WORK TO DO:
a - Duplicate the stretch from "But, dreams never" through "plunge into teaching." in the yoga-teaching account.
b - Answer these questions from the yoga-teaching account:
(i) Which course did the writer come upon while looking for guidance in learning the art of teaching?
(ii) Who was the writer's guide?
(iii) By when did the writer start taking classes?

PAGE EXCERPT:
But, dreams never die! Eventually, in 2023, with renewed vigour, I decided to pursue my dream of teaching. I started reaching out to Yoga teachers who would be open to let me assist them in their classes. I got many positive replies, but I couldn't shake the persistent feeling of a tingling incompleteness: I wanted to study more. I looked for a course that would guide me in learning the art of teaching. That's when I came upon Level II of the Teacher’s Training Course by Amrutha Bindu Yoga whose syllabus had a lot of things that I thought would fill up the void that I experienced. I entered this course with a lot of trepidation knowing that my to-be batchmates were experienced teachers. This also gave me the added confidence that the YTT Level 2 would set me up and give me the support system I needed to take the plunge into teaching. 


YTT Level 2 was a heavy dose of theory and practicals for three whole months, but at the end of it, something  finally clicked in me. My guide, Medha Bhaskar pushed me to start teaching and in a month's time of completing the course, I was already teaching my first class. I began to observe classes at ABY which gave me immense inputs about the dynamics between a student and a teacher.


During these observations I learnt a lot about the body language, verbal cues, vibe of the class, observation skills required of the teacher and finally started taking classes by November 2023. My conviction to put that first step forward was gained by the confidence the student had in me.  And with this belief, I opened up the classes for others to join.

DATA LINES:
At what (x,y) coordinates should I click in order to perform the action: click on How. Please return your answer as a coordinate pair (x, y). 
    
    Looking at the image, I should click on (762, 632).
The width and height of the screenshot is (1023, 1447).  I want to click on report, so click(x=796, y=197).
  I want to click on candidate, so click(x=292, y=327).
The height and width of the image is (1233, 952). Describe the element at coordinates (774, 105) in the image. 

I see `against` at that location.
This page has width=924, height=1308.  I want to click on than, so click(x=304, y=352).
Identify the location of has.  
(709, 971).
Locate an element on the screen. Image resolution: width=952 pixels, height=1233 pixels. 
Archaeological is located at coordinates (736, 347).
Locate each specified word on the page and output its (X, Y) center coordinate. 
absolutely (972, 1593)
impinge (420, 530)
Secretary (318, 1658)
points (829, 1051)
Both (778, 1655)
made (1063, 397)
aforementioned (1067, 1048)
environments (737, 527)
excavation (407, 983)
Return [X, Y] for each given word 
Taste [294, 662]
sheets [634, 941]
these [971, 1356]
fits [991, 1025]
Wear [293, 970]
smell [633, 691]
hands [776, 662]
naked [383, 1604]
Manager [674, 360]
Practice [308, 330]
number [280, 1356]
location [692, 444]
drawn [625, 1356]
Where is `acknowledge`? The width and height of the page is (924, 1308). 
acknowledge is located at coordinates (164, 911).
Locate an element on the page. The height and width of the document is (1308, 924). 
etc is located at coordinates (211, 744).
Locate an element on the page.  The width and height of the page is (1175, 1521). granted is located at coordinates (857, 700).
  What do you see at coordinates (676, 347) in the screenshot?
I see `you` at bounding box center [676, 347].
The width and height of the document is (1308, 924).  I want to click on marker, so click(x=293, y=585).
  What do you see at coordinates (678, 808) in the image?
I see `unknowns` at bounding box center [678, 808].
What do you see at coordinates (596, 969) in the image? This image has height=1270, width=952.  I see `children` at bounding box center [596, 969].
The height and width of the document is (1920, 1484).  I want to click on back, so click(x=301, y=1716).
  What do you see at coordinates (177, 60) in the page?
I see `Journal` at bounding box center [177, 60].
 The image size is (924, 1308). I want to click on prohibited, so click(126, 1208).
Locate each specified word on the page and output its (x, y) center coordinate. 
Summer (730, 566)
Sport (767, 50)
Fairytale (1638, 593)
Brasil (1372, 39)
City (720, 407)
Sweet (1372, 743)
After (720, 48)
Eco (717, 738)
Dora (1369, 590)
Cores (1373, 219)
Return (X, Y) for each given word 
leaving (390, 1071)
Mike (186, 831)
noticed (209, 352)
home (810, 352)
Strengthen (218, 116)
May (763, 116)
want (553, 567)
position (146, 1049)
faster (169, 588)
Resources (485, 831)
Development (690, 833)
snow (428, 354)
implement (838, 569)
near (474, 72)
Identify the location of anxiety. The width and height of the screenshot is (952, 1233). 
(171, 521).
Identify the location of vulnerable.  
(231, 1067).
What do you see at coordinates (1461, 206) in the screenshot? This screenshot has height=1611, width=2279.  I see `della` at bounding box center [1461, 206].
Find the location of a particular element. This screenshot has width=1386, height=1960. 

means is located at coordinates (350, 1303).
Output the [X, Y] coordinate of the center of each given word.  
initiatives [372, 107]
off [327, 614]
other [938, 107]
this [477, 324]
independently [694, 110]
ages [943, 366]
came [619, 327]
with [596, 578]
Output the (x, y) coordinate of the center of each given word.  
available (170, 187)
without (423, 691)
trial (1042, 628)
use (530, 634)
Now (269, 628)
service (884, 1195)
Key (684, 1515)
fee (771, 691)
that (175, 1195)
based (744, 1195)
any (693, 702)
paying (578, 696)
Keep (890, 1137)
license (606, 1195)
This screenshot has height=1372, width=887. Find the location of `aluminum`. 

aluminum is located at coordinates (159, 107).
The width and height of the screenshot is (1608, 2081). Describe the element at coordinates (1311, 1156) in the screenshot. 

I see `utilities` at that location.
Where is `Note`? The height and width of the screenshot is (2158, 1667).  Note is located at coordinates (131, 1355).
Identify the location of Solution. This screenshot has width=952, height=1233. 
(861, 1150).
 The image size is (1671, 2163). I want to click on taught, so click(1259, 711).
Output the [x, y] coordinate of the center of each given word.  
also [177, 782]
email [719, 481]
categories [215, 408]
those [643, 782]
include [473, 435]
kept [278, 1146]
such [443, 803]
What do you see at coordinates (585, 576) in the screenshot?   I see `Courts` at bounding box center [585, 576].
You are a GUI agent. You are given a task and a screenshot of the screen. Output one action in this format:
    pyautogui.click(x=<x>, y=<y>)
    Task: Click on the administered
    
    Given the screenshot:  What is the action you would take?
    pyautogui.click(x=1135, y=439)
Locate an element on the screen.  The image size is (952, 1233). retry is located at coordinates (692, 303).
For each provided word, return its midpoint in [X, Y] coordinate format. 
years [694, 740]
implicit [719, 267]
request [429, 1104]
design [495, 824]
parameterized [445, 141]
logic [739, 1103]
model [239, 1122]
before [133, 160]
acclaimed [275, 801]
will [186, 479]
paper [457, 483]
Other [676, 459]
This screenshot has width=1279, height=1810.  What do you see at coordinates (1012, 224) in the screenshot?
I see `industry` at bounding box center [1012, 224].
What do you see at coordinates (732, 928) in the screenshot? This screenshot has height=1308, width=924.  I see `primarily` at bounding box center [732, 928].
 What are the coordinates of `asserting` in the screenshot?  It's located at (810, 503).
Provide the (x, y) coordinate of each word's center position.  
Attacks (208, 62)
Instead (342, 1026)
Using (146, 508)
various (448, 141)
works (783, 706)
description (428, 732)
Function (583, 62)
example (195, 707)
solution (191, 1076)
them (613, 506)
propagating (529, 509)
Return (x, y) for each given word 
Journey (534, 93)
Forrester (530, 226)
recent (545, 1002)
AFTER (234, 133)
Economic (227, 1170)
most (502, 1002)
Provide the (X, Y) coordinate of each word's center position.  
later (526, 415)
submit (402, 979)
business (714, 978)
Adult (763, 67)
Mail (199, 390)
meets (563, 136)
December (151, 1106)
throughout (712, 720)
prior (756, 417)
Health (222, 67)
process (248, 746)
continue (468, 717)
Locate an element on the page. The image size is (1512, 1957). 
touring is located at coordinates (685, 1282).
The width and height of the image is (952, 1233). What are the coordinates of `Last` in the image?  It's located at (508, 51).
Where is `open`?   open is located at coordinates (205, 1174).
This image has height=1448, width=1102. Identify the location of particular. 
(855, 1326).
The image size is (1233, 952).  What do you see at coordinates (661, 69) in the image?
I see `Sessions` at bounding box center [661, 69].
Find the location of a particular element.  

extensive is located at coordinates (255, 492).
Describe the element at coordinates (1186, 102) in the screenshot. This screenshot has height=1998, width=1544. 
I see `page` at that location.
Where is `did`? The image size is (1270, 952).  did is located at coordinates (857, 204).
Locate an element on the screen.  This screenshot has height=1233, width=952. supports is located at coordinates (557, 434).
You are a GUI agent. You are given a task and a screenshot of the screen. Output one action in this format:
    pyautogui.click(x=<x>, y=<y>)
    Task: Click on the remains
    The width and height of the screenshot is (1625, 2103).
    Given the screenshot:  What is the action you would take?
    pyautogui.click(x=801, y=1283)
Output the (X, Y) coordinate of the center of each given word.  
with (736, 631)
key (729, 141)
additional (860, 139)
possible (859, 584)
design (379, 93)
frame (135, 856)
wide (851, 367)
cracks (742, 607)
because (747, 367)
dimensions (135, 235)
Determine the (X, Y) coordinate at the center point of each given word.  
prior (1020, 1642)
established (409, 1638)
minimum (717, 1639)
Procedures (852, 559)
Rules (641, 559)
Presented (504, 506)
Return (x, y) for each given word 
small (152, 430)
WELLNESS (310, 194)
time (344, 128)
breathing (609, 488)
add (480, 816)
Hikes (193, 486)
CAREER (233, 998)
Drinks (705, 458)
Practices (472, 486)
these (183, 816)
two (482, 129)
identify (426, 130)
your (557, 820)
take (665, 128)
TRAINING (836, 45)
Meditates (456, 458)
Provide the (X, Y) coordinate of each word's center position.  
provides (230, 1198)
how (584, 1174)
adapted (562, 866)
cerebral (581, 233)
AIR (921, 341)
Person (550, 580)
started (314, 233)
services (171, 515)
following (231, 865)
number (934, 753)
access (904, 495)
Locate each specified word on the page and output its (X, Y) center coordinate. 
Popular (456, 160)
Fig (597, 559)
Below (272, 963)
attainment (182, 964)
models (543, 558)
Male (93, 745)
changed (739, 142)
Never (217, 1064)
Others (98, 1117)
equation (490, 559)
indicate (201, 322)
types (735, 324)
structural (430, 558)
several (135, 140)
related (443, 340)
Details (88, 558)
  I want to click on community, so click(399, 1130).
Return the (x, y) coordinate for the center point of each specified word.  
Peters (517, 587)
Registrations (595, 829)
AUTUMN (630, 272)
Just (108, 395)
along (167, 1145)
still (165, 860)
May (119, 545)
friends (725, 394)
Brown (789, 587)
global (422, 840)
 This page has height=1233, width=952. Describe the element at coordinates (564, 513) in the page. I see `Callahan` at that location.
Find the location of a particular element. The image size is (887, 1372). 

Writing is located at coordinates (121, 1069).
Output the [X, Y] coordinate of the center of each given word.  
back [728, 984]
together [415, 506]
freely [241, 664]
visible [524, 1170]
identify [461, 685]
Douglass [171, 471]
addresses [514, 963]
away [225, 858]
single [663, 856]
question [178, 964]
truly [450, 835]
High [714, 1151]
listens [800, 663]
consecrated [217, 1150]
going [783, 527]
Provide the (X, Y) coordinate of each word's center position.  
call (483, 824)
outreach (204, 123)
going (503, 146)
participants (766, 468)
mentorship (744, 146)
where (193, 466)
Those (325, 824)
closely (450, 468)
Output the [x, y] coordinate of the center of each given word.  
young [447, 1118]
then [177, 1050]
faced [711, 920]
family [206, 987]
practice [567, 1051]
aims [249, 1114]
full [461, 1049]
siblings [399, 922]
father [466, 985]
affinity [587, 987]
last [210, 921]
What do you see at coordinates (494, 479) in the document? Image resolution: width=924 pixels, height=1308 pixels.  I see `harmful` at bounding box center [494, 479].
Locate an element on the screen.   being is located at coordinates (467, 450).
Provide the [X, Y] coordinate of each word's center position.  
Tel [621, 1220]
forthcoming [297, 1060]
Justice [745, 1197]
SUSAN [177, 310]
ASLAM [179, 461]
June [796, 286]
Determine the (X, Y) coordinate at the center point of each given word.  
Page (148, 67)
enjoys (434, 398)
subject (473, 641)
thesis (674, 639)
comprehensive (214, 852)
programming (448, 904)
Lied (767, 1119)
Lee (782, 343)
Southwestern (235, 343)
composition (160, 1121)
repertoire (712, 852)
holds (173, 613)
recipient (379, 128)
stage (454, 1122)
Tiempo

SOLUTIONS PER TASK:
a -
But, dreams never die! Eventually, in 2023, with renewed vigour, I decided to pursue my dream of teaching. I started reaching out to Yoga teachers who would be open to let me assist them in their classes. I got many positive replies, but I couldn't shake the persistent feeling of a tingling incompleteness: I wanted to study more. I looked for a course that would guide me in learning the art of teaching. That's when I came upon Level II of the Teacher’s Training Course by Amrutha Bindu Yoga whose syllabus had a lot of things that I thought would fill up the void that I experienced. I entered this course with a lot of trepidation knowing that my to-be batchmates were experienced teachers. This also gave me the added confidence that the YTT Level 2 would set me up and give me the support system I needed to take the plunge into teaching.

b -
(i) Level II of the Teacher’s Training Course by Amrutha Bindu Yoga
(ii) Medha Bhaskar
(iii) November 2023